# daw / raw



## Qcumber

I have written this short conversation, but I am not sure whether I should use the reported speech particle dáw / ráw in sentence (5).

1) A: Si Tansíng ang nagbáyad pára sa kápitbáhay niyá. = Tansing is the one who paid for her neighbour.
2) B: Totoó bá iyán? = Is that true? 
3) A: Sinábi ni Bélong sa áking si Tansíng *dáw* ang nagbáyad pára sa kápitbáhay niyá. = Belong told me Tansing was the one who paid for her neighbour.
4) B: Talagá hindî kó alám na si Tansíng ang tumúlong sa kapitbáhay niyá. = Really I didn’t know Tansing was the persone who had helped her neighbour.
5) Bákit hindî rín sinábi ni Bélong sa ákin na si Tansíng *dáw *ang nagbáyad pára sa kapitbáhay niyá. = Why didn’t Belong tell me, too, that Tansing was the one who paid for her neighbour?


----------



## tanzhang

I think the particle daw is used correctly since "ng" is not a vowel.


----------



## Qcumber

tanzhang said:


> I think the particle daw is used correctly since "ng" is not a vowel.

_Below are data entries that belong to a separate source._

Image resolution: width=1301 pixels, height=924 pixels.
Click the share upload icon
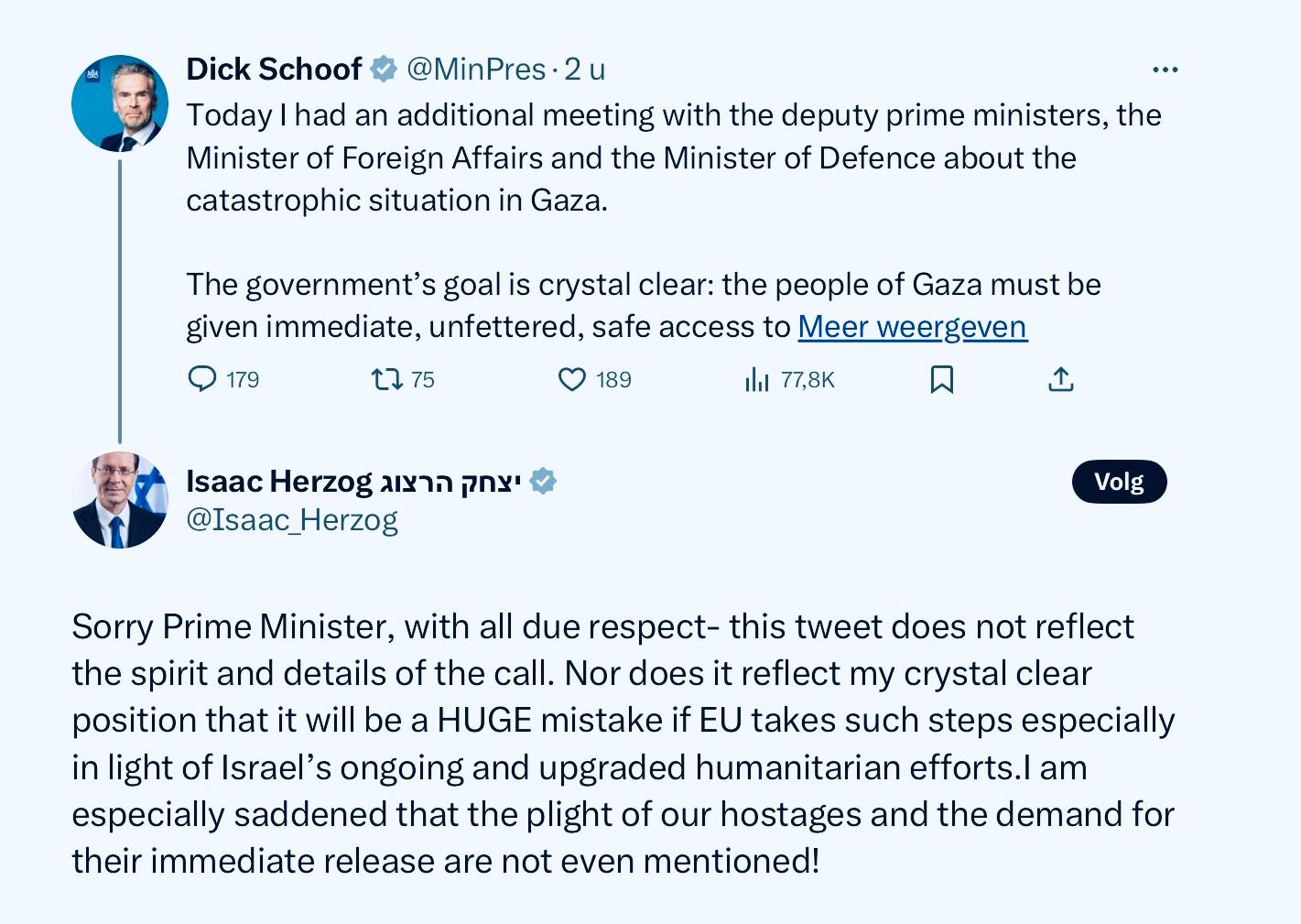click(x=1060, y=378)
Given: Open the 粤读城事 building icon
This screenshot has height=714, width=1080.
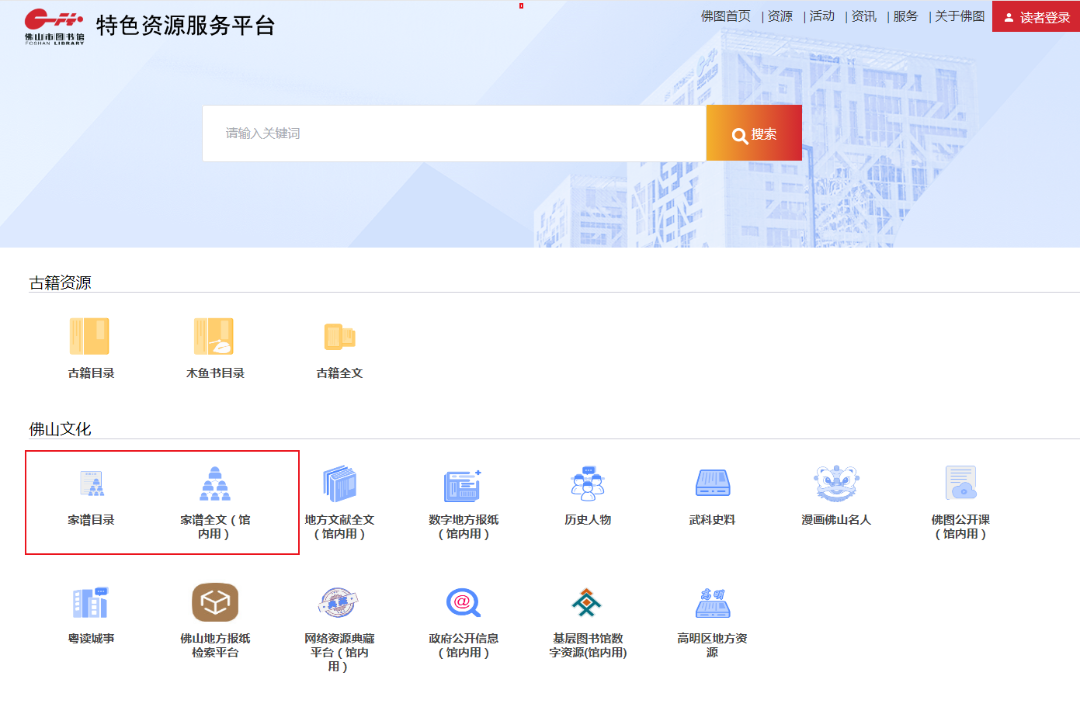Looking at the screenshot, I should tap(91, 602).
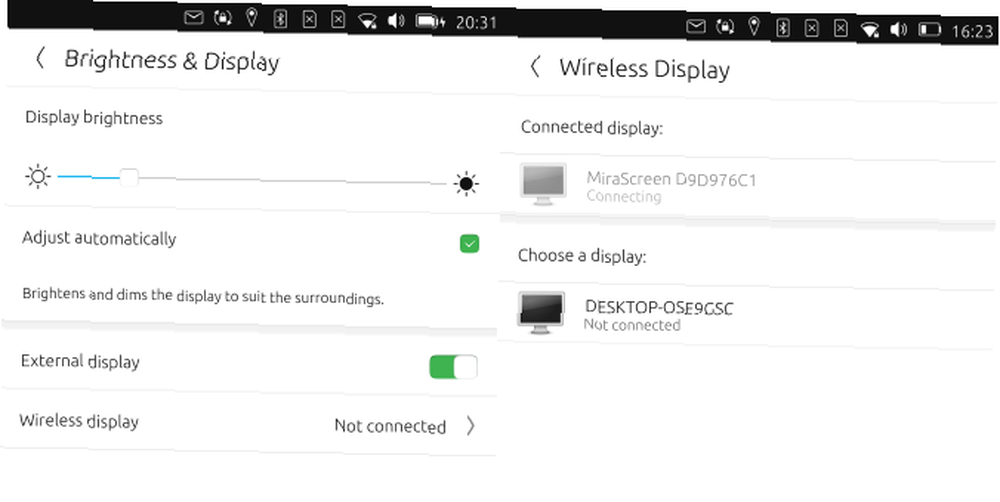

Er ... my question was not about whether the correct form is _daw_ or _raw_, but whether I should use it or not.


----------



## youtin

I had a long conversation about the use of "daw" and "raw" with my friend, and in the end, we decided that there are no hard and fast rules to  their use. In conversation, they can be used interchangeably and nobody would tell you that you're wrong if you use "daw" instead of "raw". Although when speaking, the last syllable of the word preceding it probably influences the choice of a person to use "d" or "r". Whichever is easier to pronounce wins.

I wonder what the linguists have to say...

EDIT: just realized what exactly your question was ^^;

Yes, you used "daw" correctly in #3 

However, I think using "daw" in the last sentence is a bit redundant.


----------



## tanzhang

I believe so... but I am not certain... for me it sounds ok. sorry if I can'thelp...


----------



## Qcumber

youtin said:


> Yes, you used "daw" correctly in #3
> However, I think using "daw" in the last sentence is a bit redundant.


Thanks a lot, I thought so, but I wasn't sure.


----------



## mataripis

Qcumber said:


> I have written this short conversation, but I am not sure whether I should use the reported speech particle dáw / ráw in sentence (5).
> 
> 1) A: Si Tansíng ang nagbáyad pára sa kápitbáhay niyá. = Tansing is the one who paid for her neighbour.
> 2) B: Totoó bá iyán? = Is that true?
> 3) A: Sinábi ni Bélong sa áking si Tansíng *dáw* ang nagbáyad pára sa kápitbáhay niyá. = Belong told me Tansing was the one who paid for her neighbour.
> 4) B: Talagá hindî kó alám na si Tansíng ang tumúlong sa kapitbáhay niyá. = Really I didn’t know Tansing was the persone who had helped her neighbour.
> 5) Bákit hindî rín sinábi ni Bélong sa ákin na si Tansíng *dáw *ang nagbáyad pára sa kapitbáhay niyá. = Why didn’t Belong tell me, too, that Tansing was the one who paid for her neighbour?


I think It is correct to use " Nga" instead of daw in # 3. and "Pala" instead of daw in # 5.    3.) Sinabing si Belong nga ang nagbayad......     5.) Bakit hindi sinabing si Belong pala ang nagbayad...........


----------



## puny_god

If I may also answer 
I guess one of the rules I try to remember with daw/raw is that if the word that comes before ends with a consonant like Tansing, I would use daw.
If it ends with a vowel, like maganda, I will use raw
Maganda *raw* ang Despicable Me 2. Nood tayo?
Sige, si Tansing *daw *ang magbabayad ng sine. 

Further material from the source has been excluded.